It's fun to speculate about the shift from television viewing to Internet. When will it happen? How long before there are more people watching online than on television? There's typically a lot of speculation in articles like these. Heck, I'm guilty of it myself on more than one occasion.
But today we have some actual hard data to look at, thanks to the fine folks at The Convergence Consulting Group, LTD. The Convergence Consulting Group, formed in 1996, provides strategy consulting for cable, satellite, telco, and online companies. They have released the results of a new study that finally shed some light on this much-predicted shift from TV viewing to online viewing.
The biggest number—the one that's going to get all the headlines and attention—is the one about cord-cutters. Cord cutters are people who abandoned their cable television service completely in favor of online viewing, and in 2009 there were 800,000 of them.
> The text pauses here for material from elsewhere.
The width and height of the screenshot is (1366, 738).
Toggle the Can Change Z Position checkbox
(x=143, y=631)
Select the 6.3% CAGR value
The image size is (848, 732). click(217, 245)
Now, when you stack 800,000 up against the 300,000,000 Americans… it's a pretty small number.
But when you take it on its own, considering how entrenched with cable television we have been historically as a society, well… 800,000 looks like a ton of people. Think about just the people you know in your own life. How many of your own friends have completely ditched cable service in favor of online viewing? Maybe one? And that's a big maybe. In fact, the people who are doing this are still considered pioneers—I saw a blog just the other day dedicated to charting the author's life without cable as he tries to use the Internet to find all his favorite shows.
The fact is that we're very near a tipping point of sorts. I keep writing about online viewership for major sporting events like The Masters or the March Madness tournament solely because there is a shift going on, even if it hasn't impacted your daily routine yet.
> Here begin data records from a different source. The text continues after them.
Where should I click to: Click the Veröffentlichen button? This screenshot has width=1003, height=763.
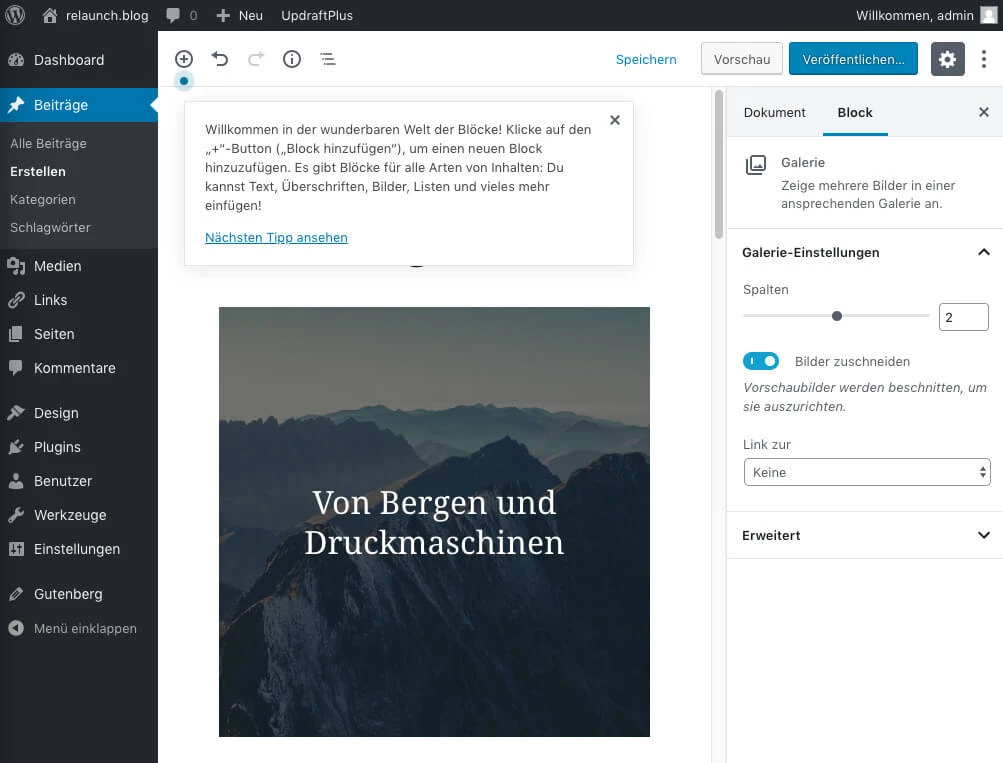(853, 59)
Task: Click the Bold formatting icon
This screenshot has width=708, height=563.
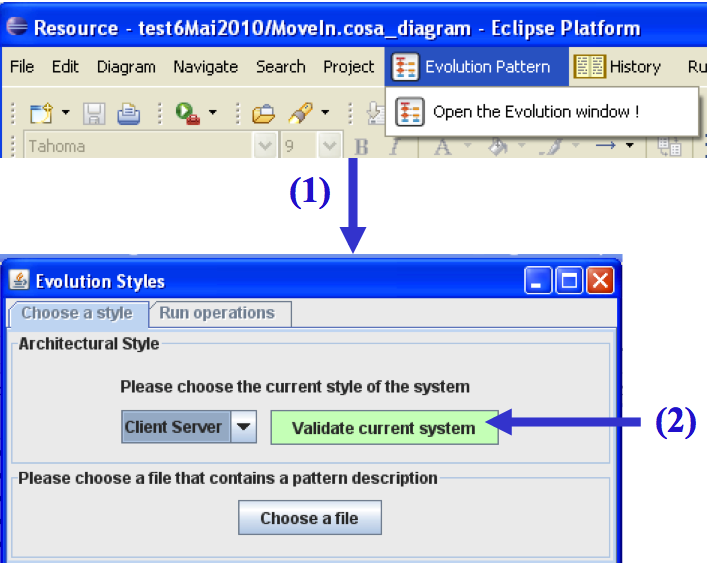Action: click(362, 147)
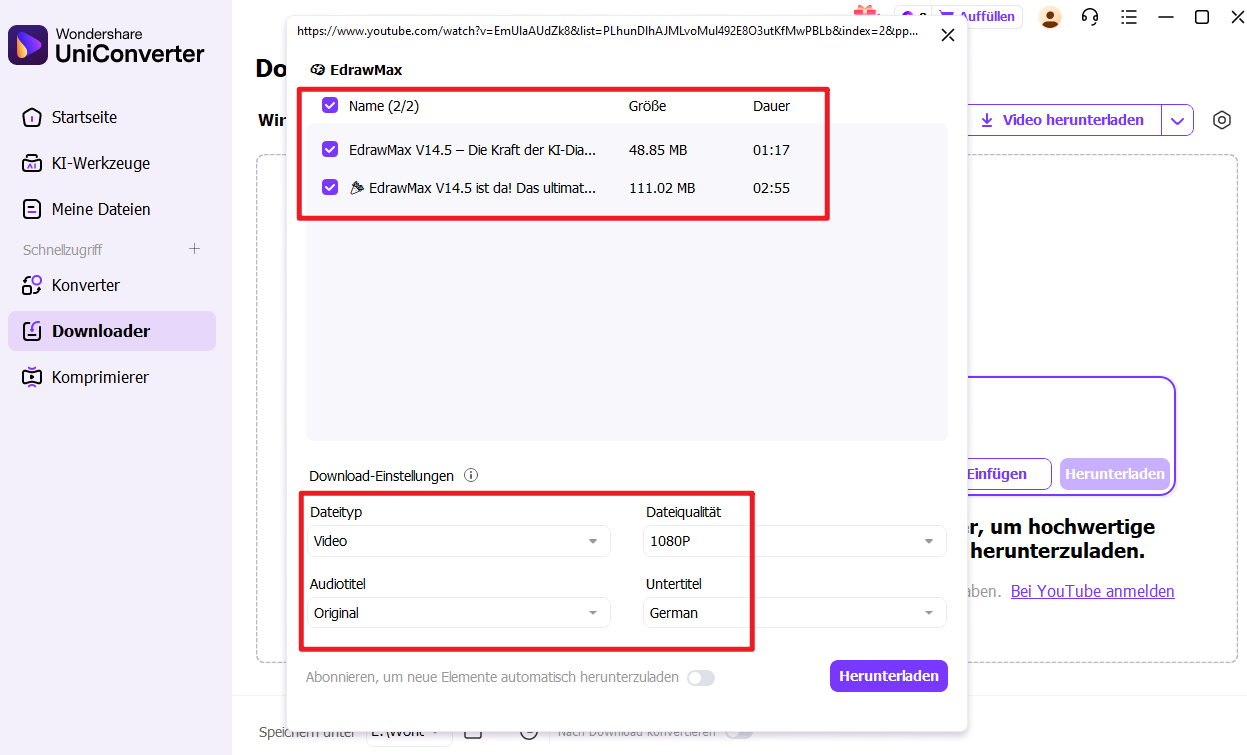Open the task list icon

[1129, 17]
You can get darn near any show you're looking for online—except for AMC's fine dramas Mad Men and Breaking Bad, which I only mention because I missed Sunday's Breaking Bad and went looking for it online. But between Hulu and Fancast and YouTube and the individual networks' sites, nearly 90% or more of what I watch on television can be found online. And while I'm one of the people banging the drum for the move to online viewing, even I'm surprised that 800,000 people have cut out cable altogether. Maybe the trend is moving faster than I thought it was. The Convergence report even predicts a huge increase in cord-cutters for 2010, from 800,000 this year to 1.6 million.
Not all the data shows a mass exodus to online viewing. New cable subscriptions actually went up from 1.46 million in 2008 to over 2 million in 2009 (with Verizon and AT&T making strong gains). So even while online viewing steals consumers away from cable, cable is able to replace them with new subscribers at a rate of more than 2-to-1.
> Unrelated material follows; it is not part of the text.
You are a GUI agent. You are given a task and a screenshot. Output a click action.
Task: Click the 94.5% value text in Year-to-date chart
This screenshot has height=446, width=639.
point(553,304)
What about you? Have you cut the cord? Are you even remotely interested in leaving cable behind in favor of online viewing? I'm interested in hearing where the rest of you land on this issue. The change has been slow in coming for me personally, but I'm giving serious though to leaving behind the broadband (not to mention the monthly fee that comes with it). Knowing I have the company of 800,000 others gives me the feeling that I'll be just fine without cable.